Background: Patient engagement (PE) in research refers to partnering with people with lived experience (e.g., patients, caregivers, family) as collaborators in the research process. Although PE is increasingly being recognized as an important aspect of health research, the current state of PE among pain research trainees in Canada is unclear.

Aims: The aims of this study were to describe perspectives about and experiences with PE among trainees conducting pain research in Canada, to identify perceived barriers and facilitators, and to describe recommendations to improve its implementation.

Methods: A cross-sectional web-based survey (English and French) was administered to trainees at any level conducting pain research at any Canadian academic institution.
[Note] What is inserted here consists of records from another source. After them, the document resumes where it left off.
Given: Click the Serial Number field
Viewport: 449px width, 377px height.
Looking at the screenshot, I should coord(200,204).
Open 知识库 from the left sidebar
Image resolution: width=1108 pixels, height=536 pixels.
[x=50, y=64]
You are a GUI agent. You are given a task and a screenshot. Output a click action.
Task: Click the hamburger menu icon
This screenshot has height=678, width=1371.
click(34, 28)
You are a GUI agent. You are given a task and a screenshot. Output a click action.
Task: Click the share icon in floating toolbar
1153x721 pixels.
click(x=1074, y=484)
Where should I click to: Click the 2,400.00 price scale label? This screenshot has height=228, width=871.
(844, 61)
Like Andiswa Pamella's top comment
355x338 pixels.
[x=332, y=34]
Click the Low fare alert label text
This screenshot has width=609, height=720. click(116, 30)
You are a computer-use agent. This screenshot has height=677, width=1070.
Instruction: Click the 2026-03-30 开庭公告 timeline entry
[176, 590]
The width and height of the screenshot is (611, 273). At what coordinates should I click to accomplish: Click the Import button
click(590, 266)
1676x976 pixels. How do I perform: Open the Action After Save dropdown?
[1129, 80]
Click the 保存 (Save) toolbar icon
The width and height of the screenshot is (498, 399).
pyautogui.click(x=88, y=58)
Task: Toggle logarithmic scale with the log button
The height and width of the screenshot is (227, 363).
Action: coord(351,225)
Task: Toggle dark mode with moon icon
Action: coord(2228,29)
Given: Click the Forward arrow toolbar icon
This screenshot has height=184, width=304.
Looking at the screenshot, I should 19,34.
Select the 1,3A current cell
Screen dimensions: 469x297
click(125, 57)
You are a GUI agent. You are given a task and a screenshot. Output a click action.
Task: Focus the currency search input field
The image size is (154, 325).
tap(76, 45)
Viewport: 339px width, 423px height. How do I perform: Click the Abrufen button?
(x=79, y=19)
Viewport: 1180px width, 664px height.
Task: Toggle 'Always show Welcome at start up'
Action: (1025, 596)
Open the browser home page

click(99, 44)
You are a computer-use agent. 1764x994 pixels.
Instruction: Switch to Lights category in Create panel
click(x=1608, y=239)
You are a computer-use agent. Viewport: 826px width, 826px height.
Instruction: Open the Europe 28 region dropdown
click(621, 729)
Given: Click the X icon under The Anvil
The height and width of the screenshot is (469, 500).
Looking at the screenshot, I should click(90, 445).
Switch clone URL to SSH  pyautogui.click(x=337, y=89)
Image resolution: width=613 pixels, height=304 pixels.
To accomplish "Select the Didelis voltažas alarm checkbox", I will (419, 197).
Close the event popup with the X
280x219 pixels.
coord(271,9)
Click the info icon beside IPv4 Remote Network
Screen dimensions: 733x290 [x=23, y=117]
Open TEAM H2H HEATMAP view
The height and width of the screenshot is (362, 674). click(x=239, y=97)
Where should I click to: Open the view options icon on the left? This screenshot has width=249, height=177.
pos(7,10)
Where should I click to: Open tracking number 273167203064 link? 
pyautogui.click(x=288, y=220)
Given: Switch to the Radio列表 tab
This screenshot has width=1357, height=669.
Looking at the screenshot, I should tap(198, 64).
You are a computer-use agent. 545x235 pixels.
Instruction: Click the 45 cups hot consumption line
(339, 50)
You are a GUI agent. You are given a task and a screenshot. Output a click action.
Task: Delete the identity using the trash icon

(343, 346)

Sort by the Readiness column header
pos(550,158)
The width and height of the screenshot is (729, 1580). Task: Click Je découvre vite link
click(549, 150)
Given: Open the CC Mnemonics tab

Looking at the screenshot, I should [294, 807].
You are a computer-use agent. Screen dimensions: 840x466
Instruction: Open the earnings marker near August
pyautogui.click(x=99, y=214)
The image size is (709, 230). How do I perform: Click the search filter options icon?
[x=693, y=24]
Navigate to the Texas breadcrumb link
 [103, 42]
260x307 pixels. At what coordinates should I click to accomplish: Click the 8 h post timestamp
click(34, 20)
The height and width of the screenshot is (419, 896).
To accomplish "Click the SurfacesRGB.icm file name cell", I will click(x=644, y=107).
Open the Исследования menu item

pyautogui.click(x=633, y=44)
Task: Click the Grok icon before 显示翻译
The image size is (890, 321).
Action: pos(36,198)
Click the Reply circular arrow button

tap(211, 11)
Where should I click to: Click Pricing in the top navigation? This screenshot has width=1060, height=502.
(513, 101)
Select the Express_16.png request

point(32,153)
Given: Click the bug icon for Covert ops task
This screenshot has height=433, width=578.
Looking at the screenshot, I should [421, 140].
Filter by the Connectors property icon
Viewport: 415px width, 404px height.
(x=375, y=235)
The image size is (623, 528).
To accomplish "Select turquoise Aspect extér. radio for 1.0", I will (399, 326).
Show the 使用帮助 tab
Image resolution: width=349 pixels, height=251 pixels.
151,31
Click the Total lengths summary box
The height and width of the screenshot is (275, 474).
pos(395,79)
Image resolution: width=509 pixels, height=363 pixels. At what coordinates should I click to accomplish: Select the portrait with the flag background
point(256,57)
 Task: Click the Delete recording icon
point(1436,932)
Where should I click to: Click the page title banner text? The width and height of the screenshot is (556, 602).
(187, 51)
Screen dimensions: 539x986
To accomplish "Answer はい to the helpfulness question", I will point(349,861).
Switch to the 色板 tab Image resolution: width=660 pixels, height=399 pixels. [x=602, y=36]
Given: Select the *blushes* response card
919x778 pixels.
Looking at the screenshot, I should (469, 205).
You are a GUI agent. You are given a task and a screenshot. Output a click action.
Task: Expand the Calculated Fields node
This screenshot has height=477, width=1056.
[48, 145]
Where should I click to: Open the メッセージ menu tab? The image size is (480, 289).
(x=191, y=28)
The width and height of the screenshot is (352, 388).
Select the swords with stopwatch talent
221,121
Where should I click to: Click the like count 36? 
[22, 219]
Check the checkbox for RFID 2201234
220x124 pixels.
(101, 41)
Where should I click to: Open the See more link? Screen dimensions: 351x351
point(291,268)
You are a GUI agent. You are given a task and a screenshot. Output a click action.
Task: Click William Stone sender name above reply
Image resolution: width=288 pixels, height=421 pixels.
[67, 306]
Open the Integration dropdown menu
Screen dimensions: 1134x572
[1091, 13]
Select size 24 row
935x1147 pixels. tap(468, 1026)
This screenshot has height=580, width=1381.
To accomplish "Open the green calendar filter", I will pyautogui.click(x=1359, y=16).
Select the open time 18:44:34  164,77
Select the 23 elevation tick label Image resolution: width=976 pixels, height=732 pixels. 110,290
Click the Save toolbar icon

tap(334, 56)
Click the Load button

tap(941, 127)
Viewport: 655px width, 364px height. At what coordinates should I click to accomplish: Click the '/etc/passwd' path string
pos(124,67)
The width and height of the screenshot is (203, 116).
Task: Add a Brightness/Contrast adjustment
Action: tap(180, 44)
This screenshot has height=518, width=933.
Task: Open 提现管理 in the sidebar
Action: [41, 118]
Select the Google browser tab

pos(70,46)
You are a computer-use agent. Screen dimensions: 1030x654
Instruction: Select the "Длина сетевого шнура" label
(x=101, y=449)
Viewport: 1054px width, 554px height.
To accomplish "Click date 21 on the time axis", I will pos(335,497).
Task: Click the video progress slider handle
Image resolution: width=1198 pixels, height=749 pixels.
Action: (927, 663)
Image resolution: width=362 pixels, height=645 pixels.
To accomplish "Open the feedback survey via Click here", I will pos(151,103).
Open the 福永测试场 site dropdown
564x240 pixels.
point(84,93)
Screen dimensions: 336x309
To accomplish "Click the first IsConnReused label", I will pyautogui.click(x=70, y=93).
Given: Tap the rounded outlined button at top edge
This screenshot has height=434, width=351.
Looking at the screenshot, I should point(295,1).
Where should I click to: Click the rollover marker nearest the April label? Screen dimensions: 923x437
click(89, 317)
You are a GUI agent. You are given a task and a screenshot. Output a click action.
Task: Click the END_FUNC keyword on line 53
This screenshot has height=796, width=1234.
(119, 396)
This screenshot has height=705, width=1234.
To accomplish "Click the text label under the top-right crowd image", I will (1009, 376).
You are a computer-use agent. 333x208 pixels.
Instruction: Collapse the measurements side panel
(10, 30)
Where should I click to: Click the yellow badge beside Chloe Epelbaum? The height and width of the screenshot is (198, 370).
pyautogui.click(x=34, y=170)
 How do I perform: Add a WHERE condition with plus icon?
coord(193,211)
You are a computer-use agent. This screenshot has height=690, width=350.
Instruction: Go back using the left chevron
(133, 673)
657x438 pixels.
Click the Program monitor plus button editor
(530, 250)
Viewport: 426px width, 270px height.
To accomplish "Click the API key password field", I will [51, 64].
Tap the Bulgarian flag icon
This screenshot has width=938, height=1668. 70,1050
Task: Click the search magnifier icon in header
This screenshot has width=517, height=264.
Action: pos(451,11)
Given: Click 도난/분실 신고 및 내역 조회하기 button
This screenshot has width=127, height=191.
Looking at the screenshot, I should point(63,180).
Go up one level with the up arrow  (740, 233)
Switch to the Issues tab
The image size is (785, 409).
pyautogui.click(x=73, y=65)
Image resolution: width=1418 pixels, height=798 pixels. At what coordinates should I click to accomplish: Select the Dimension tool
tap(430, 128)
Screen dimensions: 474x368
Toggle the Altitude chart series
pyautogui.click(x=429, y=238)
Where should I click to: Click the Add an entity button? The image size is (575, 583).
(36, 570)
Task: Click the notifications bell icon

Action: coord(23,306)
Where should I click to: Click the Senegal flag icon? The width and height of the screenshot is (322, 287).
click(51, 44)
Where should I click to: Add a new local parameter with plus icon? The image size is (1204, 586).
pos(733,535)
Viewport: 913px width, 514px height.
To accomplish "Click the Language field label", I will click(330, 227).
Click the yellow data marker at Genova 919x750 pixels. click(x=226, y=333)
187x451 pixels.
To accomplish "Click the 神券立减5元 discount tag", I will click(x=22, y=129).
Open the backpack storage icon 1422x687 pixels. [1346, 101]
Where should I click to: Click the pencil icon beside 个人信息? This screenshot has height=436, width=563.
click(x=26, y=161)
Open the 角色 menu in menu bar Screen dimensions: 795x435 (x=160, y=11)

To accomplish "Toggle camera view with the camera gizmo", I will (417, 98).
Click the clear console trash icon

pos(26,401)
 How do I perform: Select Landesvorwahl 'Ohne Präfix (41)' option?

Results: A total of 128 responses were received; 115 responses were complete and included in the final analysis. The majority of respondents identified as women (90/115; 78.3%), in graduate school (83/115; 72.2%), and conducting clinical pain research (83/115; 72.2%). Most respondents (103/115; 89.6%) indicated that PE is "very" or "extremely" important. Despite this, only a minority of respondents (23/111; 20.7%) indicated that they "often" or "always" implement PE within their own research. The most common barrier identified was lack of knowledge regarding the practical implementation of PE, and understanding its positive value was the most commonly reported facilitator. Recommendations for improving the implementation of PE were diverse.

Conclusions: Despite viewing PE as important in research, a minority of pain research trainees regularly implement PE. Results highlight perceived barriers and facilitators to PE and provide insight to inform the development of future training and other enabling initiatives.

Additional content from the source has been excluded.